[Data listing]

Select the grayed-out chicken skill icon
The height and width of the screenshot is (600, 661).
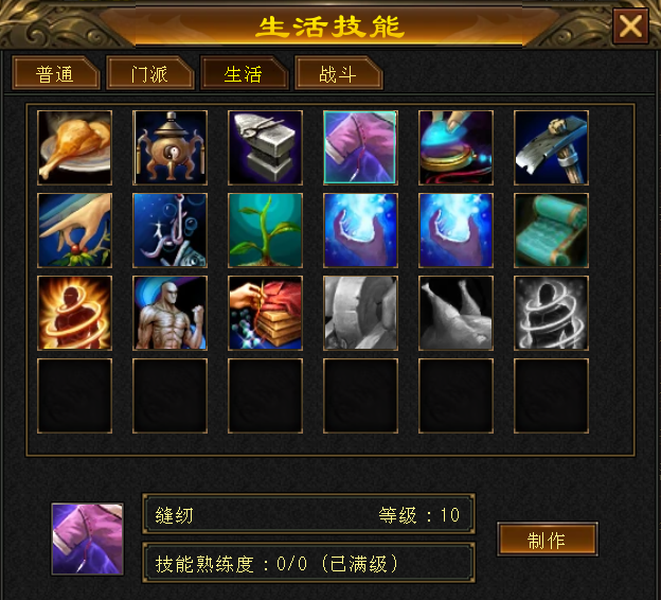tap(456, 313)

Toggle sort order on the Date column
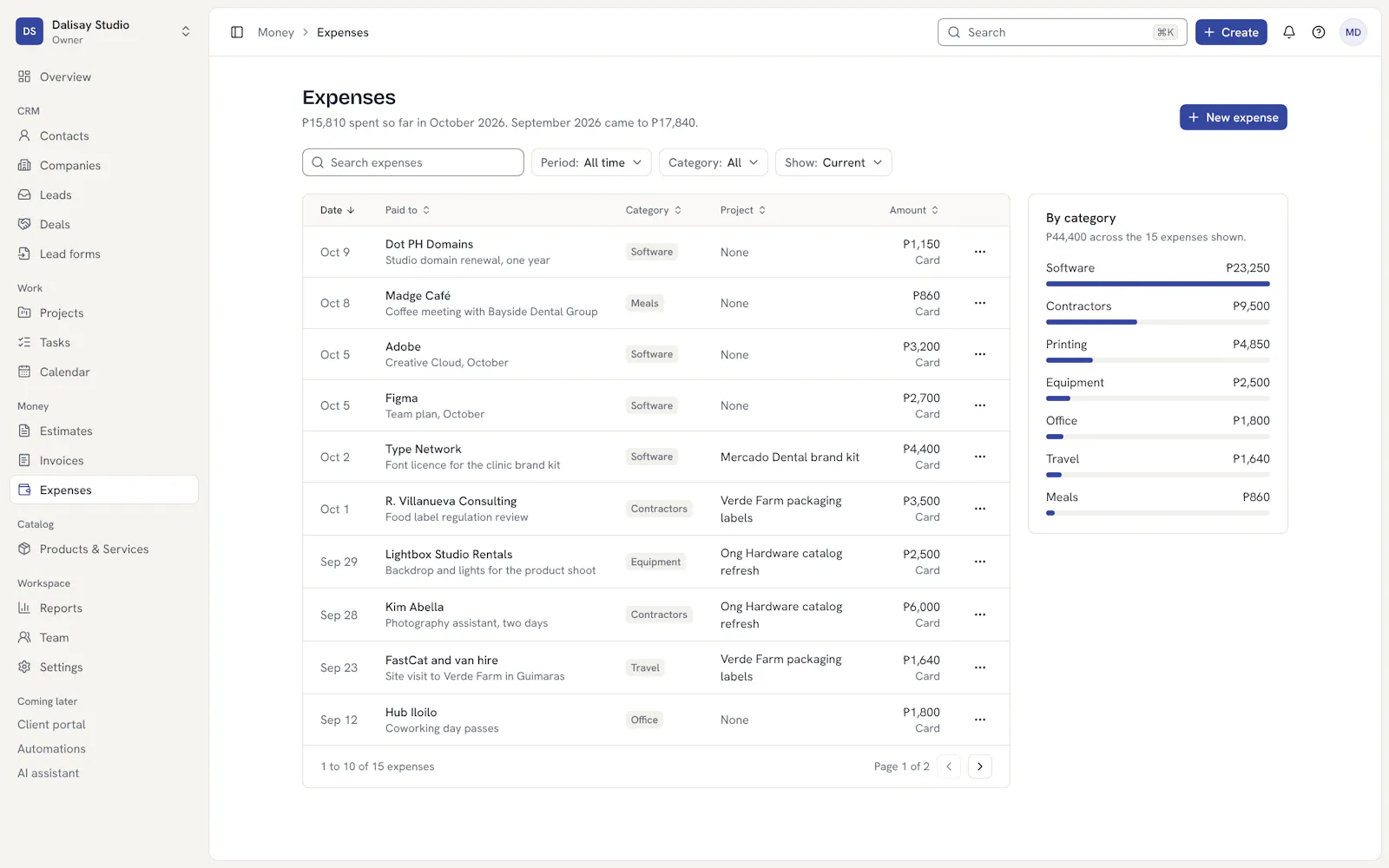click(338, 210)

GIVEN TASK: Transcribe every line of the data listing above verbatim. Omit the pictures.

SOLUTION TO THE PROBLEM:
Select the grayed-out chicken skill icon
The height and width of the screenshot is (600, 661).
tap(456, 313)

Toggle sort order on the Date column
click(338, 210)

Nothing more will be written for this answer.